Wherever Men faltered, the Swayali witches were there above them, their silk billows cupping the light of their dread dispensations, glowing like jellyfish in the deep. Their mouths flashing lanterns. Their hands working looms of killing incandescence. After the initial shock, the Men of the Middle-North embraced their training, realizing with a kind of wonder that this was what they had prepared for all along. How to yield ten paces whenever the dead piled too high. How to draw their own wounded and dead through their line. Even how to fight the sky, for in their frenzy, the Sranc would claw across the backs and shoulders of their brothers and leap over the forward ranks.
Battle became a kind of dread harvest. Sranc died burning. Sranc died punctured and trampled. Sranc died scratching at shields. Yet they came and they came, surging beneath the witches and their comb of brilliant destruction, a shrieking chorus that wetted ears with blood. Men who faltered for exhaustion rotated with men from the rearward ranks. Soon gored figures could be seen stumbling behind the common lines, crying out for water, for bandages, or simply crashing to the dust. The Judges paced the line, their gilded Circumfixes held high, their mouths working about exhortations no one could hear. Hell itself seemed to churn but a keel away. And they wonde
red that mere Men could hold such wickedness at bay.
And then, slowly, inexorably, a different sound climbed into the deafening clamour, a more human intonation, tentative at first, but constant in its slow swelling … Singing.
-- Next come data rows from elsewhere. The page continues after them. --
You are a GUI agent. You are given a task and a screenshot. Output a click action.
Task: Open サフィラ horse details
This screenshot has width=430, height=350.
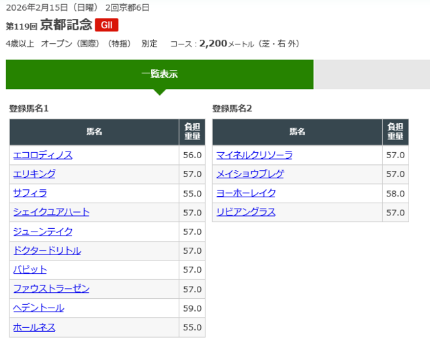[x=30, y=193]
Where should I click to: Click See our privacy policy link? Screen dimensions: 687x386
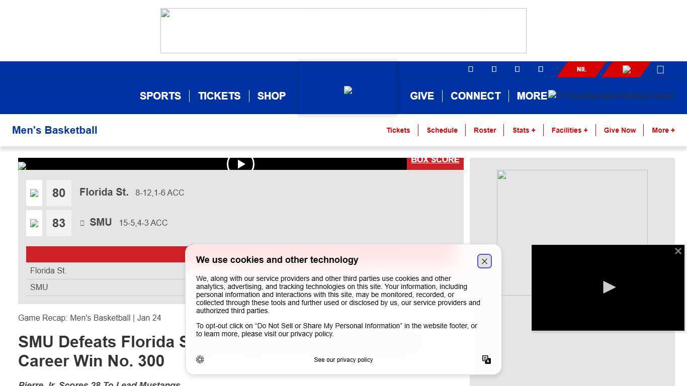tap(344, 360)
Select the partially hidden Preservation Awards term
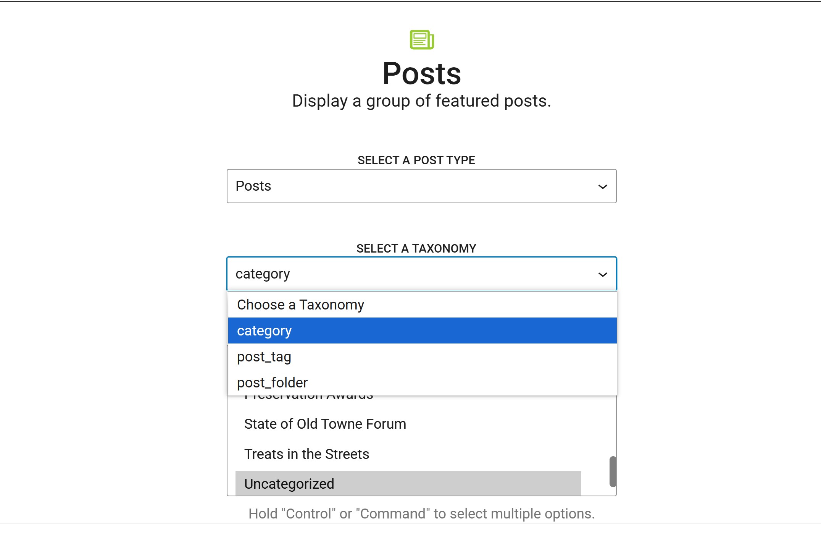This screenshot has height=533, width=821. point(308,398)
The Shining Men crying out, rank upon rank, nation upon nation, until every soul bellowed in miraculous unison, a shout that climbed high upon the back of the Horde’s bedlam roar …
The “Beggar’s Lament.”
I have boils like little titties,
I have feet like stumps of beef,
And the Men of the Middle-North began laughing as they hacked and hewed, weeping for the joy of destruction.
Every coin that falls for me,
gets snatched by another thief!
The same lyric, hollered out over and over, like a sacred intonation. It became a banner, a scrap of purity hoisted high above a polluted world, and none would relinquish it. A call and a promise. A curse and a prayer. And the Shining Men matched the Sranc and their preternatural fury, roared singing as they stove skulls and spilled entrails. In one mad voice they fumbled for their faith, raised high the shield of their belief …
And became unconquerable.
The Scions fled across the black, the earth little more than liquid shadows sweeping beneath. Sorweel continually found himself sagging to his right, such was his exhaustion. His eyes would roll between pasty blinks, and his head would loll like a tipping weight. The dark world would tilt, and for a heartbeat he would float on the border of unconsciousness … before catching himself with a panicked jerk. At least his pony, Stubborn, remained true to his moniker and showed no sign of faltering.
Periodically he would shout mock encouragement to Zsoronga, who would always reply by wishing him ill. Neither paid attention to what was said: the saying was all that mattered, the reminder that other souls endured the same congealed misery and somehow persevered.